[start Reading passage]

Thats weird. Given you rebuilt the docker, can you manually run this command and share the logs. The maturin buildcommand in the entrypoint script is responsible for building the wheels

rahull-p avatar Oct 25 '22 12:10 rahull-p

Ok, here is the issue. The script silently failed.

+ cd /home/builder/workspace/python
+ python3 -m venv venv
Error: [Errno 2] No such file or directory: '/home/builder/workspace/python/venv/bin/python3'
+ source venv/bin/activate

andygrove avatar Oct 25 '22 14:10 andygrove

followed by:

+ python3 -m pip install -U pip
/usr/bin/python3: No module named pip
+ python3 -m pip install -r requirements-310.txt
/usr/bin/python3: No module named pip
+ maturin build
/home/builder/builder-entrypoint.sh: line 35: maturin: command not found

andygrove avatar Oct 25 '22 14:10 andygrove

We should add a set -e to the entrypoint script so that if fails like this:

+ python3 -m venv venv
Error: [Errno 2] No such file or directory: '/home/builder/workspace/python/venv/bin/python3'

andygrove avatar Oct 25 '22 14:10 andygrove

See https://github.com/apache/arrow-ballista/pull/444

andygrove avatar Oct 25 '22 14:10 andygrove

@andygrove I was able to do a clean build (docker system prune and git clone to ensure there are no old artifacts) on Intel Mac and M1. Which OS are you using. Though it shouldn't matter given its run inside docker

Also the above error message seems confusing given the python3 -m venv venv command was supposed to run using the system default python and not virtualenv based. And the next few commands should use virtualenv and not system default (Inferred from the mentioned python path)

rahull-p avatar Oct 26 '22 15:10 rahull-p

@rahulpenti I am also confused. I am on Ubuntu 20.04.4 LTS. I will investigate this more before the next release (so sometime in the next week or two).

andygrove avatar Nov 01 '22 23:11 andygrove

[end Reading passage]
[start Material provided]

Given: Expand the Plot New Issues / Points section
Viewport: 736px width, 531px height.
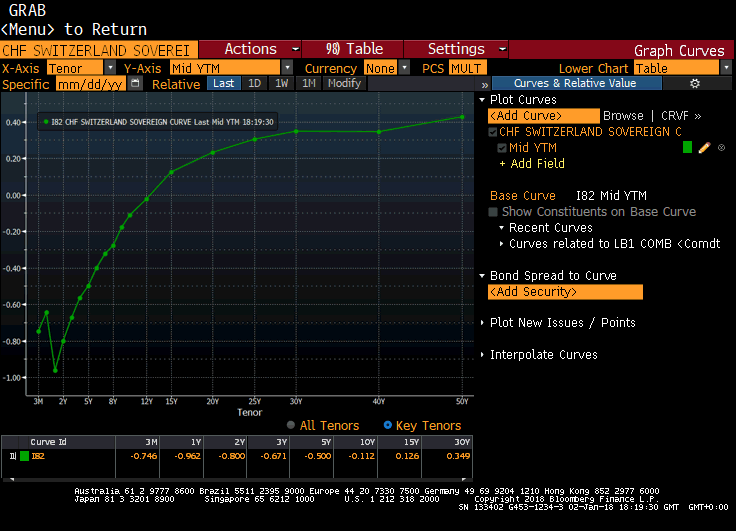Looking at the screenshot, I should pos(561,323).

[end Material provided]

● **Problems and tasks**:
**a)** From the forum thread, list each distinct command that appears on a line beginning with "+", leaving out the "+" and giving each command once.
**b)** Return the passage of the forum thread from "Thats weird. Given" up to and including "script silently failed.", copied without changes.

● **Task-by-task answers**:
**a)**
cd /home/builder/workspace/python
python3 -m venv venv
source venv/bin/activate
python3 -m pip install -U pip
python3 -m pip install -r requirements-310.txt
maturin build

**b)**
Thats weird. Given you rebuilt the docker, can you manually run this command and share the logs. The maturin buildcommand in the entrypoint script is responsible for building the wheels

rahull-p avatar Oct 25 '22 12:10 rahull-p

Ok, here is the issue. The script silently failed.